==== THE RECORDS ====

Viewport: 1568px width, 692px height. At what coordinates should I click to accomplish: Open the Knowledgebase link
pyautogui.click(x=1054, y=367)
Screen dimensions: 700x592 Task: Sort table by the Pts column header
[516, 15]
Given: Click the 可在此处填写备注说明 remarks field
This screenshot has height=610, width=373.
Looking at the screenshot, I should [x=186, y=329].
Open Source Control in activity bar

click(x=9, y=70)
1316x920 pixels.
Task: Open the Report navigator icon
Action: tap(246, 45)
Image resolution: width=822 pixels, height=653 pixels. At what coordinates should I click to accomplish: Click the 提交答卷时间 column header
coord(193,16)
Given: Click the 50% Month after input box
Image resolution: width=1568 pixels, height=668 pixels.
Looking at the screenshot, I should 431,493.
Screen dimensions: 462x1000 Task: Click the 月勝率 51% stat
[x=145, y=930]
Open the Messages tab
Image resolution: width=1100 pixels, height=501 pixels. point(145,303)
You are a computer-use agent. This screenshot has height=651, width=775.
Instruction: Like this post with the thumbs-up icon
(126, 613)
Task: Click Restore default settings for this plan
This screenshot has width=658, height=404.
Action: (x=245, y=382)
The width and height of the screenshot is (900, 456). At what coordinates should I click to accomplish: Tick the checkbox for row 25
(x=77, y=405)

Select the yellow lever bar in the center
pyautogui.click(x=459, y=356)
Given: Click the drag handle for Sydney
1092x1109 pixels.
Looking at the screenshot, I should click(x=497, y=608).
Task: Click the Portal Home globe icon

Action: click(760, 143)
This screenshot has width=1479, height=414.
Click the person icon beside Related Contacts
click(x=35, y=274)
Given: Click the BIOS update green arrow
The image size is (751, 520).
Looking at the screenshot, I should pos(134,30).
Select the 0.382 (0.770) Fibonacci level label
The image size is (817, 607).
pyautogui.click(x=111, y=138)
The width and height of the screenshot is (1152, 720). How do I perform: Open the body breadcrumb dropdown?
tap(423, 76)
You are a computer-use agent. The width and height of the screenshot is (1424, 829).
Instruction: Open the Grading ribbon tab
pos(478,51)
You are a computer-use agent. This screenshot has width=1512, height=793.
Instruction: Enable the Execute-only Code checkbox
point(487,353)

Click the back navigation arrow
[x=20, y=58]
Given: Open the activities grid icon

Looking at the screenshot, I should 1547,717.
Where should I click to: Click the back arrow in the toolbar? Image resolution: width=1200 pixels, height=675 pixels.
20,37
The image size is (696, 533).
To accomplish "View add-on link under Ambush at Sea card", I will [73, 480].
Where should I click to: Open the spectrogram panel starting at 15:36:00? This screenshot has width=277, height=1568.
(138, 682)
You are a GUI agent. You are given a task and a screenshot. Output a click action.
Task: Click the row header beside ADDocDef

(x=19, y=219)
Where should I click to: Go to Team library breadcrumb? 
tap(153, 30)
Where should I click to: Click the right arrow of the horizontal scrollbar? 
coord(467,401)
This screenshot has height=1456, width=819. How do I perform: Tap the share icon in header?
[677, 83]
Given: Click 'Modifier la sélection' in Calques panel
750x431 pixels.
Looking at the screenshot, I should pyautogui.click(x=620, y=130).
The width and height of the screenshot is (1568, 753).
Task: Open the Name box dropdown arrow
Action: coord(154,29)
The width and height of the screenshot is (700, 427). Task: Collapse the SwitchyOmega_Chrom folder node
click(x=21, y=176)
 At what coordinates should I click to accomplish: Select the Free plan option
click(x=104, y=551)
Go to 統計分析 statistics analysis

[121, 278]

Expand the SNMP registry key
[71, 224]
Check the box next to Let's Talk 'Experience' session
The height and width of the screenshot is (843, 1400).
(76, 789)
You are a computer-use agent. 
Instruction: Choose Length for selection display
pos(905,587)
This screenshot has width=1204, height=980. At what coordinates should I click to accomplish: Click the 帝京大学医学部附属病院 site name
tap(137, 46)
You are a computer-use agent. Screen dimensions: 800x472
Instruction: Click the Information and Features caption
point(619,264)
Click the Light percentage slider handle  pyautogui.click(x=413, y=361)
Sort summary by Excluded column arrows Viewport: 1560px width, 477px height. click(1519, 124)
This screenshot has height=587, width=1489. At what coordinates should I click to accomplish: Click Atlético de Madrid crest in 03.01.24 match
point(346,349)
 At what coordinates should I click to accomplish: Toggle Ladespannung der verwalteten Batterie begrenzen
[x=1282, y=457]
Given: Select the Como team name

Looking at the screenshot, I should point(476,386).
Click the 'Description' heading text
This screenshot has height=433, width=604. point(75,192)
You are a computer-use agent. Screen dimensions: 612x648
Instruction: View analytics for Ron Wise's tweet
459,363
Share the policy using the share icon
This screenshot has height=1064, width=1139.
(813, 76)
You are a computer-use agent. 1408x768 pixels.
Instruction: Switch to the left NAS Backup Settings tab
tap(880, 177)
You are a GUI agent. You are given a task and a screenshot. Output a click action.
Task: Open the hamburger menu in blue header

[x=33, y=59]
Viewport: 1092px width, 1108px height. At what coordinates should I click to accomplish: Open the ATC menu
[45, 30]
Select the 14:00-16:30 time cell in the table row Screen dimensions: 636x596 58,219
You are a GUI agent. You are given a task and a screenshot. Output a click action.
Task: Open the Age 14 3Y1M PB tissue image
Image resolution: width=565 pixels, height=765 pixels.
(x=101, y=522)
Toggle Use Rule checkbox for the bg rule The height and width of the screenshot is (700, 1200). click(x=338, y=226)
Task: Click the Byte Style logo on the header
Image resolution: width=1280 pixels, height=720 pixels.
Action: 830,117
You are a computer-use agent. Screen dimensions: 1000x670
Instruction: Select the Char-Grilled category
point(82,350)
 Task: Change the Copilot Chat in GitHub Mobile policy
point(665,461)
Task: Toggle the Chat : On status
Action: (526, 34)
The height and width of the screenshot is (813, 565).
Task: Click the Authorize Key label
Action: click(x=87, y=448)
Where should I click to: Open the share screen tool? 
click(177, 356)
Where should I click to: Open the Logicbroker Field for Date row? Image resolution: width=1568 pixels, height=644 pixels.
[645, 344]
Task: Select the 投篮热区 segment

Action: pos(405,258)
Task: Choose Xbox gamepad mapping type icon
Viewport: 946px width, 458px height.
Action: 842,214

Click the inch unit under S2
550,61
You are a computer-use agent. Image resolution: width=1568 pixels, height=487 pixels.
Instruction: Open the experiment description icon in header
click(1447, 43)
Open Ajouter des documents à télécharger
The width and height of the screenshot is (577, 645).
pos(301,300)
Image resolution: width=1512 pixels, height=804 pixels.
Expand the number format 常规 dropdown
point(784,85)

====

**PROBLEM TO SOLVE**
Please copy every one of the entries above onto the page, leaving each line unchanged.

**REPLY TO THE TASK**
Viewport: 1568px width, 692px height. At what coordinates should I click to accomplish: Open the Knowledgebase link
pyautogui.click(x=1054, y=367)
Screen dimensions: 700x592 Task: Sort table by the Pts column header
[516, 15]
Given: Click the 可在此处填写备注说明 remarks field
This screenshot has height=610, width=373.
Looking at the screenshot, I should [x=186, y=329].
Open Source Control in activity bar

click(x=9, y=70)
1316x920 pixels.
Task: Open the Report navigator icon
Action: tap(246, 45)
Image resolution: width=822 pixels, height=653 pixels. At what coordinates should I click to accomplish: Click the 提交答卷时间 column header
coord(193,16)
Given: Click the 50% Month after input box
Image resolution: width=1568 pixels, height=668 pixels.
Looking at the screenshot, I should 431,493.
Screen dimensions: 462x1000 Task: Click the 月勝率 51% stat
[x=145, y=930]
Open the Messages tab
Image resolution: width=1100 pixels, height=501 pixels. point(145,303)
You are a computer-use agent. This screenshot has height=651, width=775.
Instruction: Like this post with the thumbs-up icon
(126, 613)
Task: Click Restore default settings for this plan
This screenshot has width=658, height=404.
Action: (x=245, y=382)
The width and height of the screenshot is (900, 456). At what coordinates should I click to accomplish: Tick the checkbox for row 25
(x=77, y=405)

Select the yellow lever bar in the center
pyautogui.click(x=459, y=356)
Given: Click the drag handle for Sydney
1092x1109 pixels.
Looking at the screenshot, I should click(x=497, y=608).
Task: Click the Portal Home globe icon

Action: click(760, 143)
This screenshot has width=1479, height=414.
Click the person icon beside Related Contacts
click(x=35, y=274)
Given: Click the BIOS update green arrow
The image size is (751, 520).
Looking at the screenshot, I should pos(134,30).
Select the 0.382 (0.770) Fibonacci level label
The image size is (817, 607).
pyautogui.click(x=111, y=138)
The width and height of the screenshot is (1152, 720). How do I perform: Open the body breadcrumb dropdown?
tap(423, 76)
You are a computer-use agent. The width and height of the screenshot is (1424, 829).
Instruction: Open the Grading ribbon tab
pos(478,51)
You are a computer-use agent. This screenshot has width=1512, height=793.
Instruction: Enable the Execute-only Code checkbox
point(487,353)

Click the back navigation arrow
[x=20, y=58]
Given: Open the activities grid icon

Looking at the screenshot, I should 1547,717.
Where should I click to: Click the back arrow in the toolbar? Image resolution: width=1200 pixels, height=675 pixels.
20,37
The image size is (696, 533).
To accomplish "View add-on link under Ambush at Sea card", I will [73, 480].
Where should I click to: Open the spectrogram panel starting at 15:36:00? This screenshot has width=277, height=1568.
(138, 682)
You are a GUI agent. You are given a task and a screenshot. Output a click action.
Task: Click the row header beside ADDocDef

(x=19, y=219)
Where should I click to: Go to Team library breadcrumb? 
tap(153, 30)
Where should I click to: Click the right arrow of the horizontal scrollbar? 
coord(467,401)
This screenshot has height=1456, width=819. How do I perform: Tap the share icon in header?
[677, 83]
Given: Click 'Modifier la sélection' in Calques panel
750x431 pixels.
Looking at the screenshot, I should pyautogui.click(x=620, y=130).
The width and height of the screenshot is (1568, 753).
Task: Open the Name box dropdown arrow
Action: coord(154,29)
The width and height of the screenshot is (700, 427). Task: Collapse the SwitchyOmega_Chrom folder node
click(x=21, y=176)
 At what coordinates should I click to accomplish: Select the Free plan option
click(x=104, y=551)
Go to 統計分析 statistics analysis

[121, 278]

Expand the SNMP registry key
[71, 224]
Check the box next to Let's Talk 'Experience' session
The height and width of the screenshot is (843, 1400).
(76, 789)
You are a computer-use agent. 
Instruction: Choose Length for selection display
pos(905,587)
This screenshot has width=1204, height=980. At what coordinates should I click to accomplish: Click the 帝京大学医学部附属病院 site name
tap(137, 46)
You are a computer-use agent. Screen dimensions: 800x472
Instruction: Click the Information and Features caption
point(619,264)
Click the Light percentage slider handle  pyautogui.click(x=413, y=361)
Sort summary by Excluded column arrows Viewport: 1560px width, 477px height. click(1519, 124)
This screenshot has height=587, width=1489. At what coordinates should I click to accomplish: Click Atlético de Madrid crest in 03.01.24 match
point(346,349)
 At what coordinates should I click to accomplish: Toggle Ladespannung der verwalteten Batterie begrenzen
[x=1282, y=457]
Given: Select the Como team name

Looking at the screenshot, I should point(476,386).
Click the 'Description' heading text
This screenshot has height=433, width=604. point(75,192)
You are a computer-use agent. Screen dimensions: 612x648
Instruction: View analytics for Ron Wise's tweet
459,363
Share the policy using the share icon
This screenshot has height=1064, width=1139.
(813, 76)
You are a computer-use agent. 1408x768 pixels.
Instruction: Switch to the left NAS Backup Settings tab
tap(880, 177)
You are a GUI agent. You are given a task and a screenshot. Output a click action.
Task: Open the hamburger menu in blue header

[x=33, y=59]
Viewport: 1092px width, 1108px height. At what coordinates should I click to accomplish: Open the ATC menu
[45, 30]
Select the 14:00-16:30 time cell in the table row Screen dimensions: 636x596 58,219
You are a GUI agent. You are given a task and a screenshot. Output a click action.
Task: Open the Age 14 3Y1M PB tissue image
Image resolution: width=565 pixels, height=765 pixels.
(x=101, y=522)
Toggle Use Rule checkbox for the bg rule The height and width of the screenshot is (700, 1200). click(x=338, y=226)
Task: Click the Byte Style logo on the header
Image resolution: width=1280 pixels, height=720 pixels.
Action: 830,117
You are a computer-use agent. Screen dimensions: 1000x670
Instruction: Select the Char-Grilled category
point(82,350)
 Task: Change the Copilot Chat in GitHub Mobile policy
point(665,461)
Task: Toggle the Chat : On status
Action: (526, 34)
The height and width of the screenshot is (813, 565).
Task: Click the Authorize Key label
Action: click(x=87, y=448)
Where should I click to: Open the share screen tool? 
click(177, 356)
Where should I click to: Open the Logicbroker Field for Date row? Image resolution: width=1568 pixels, height=644 pixels.
[645, 344]
Task: Select the 投篮热区 segment

Action: pos(405,258)
Task: Choose Xbox gamepad mapping type icon
Viewport: 946px width, 458px height.
Action: 842,214

Click the inch unit under S2
550,61
You are a computer-use agent. Image resolution: width=1568 pixels, height=487 pixels.
Instruction: Open the experiment description icon in header
click(1447, 43)
Open Ajouter des documents à télécharger
The width and height of the screenshot is (577, 645).
pos(301,300)
Image resolution: width=1512 pixels, height=804 pixels.
Expand the number format 常规 dropdown
point(784,85)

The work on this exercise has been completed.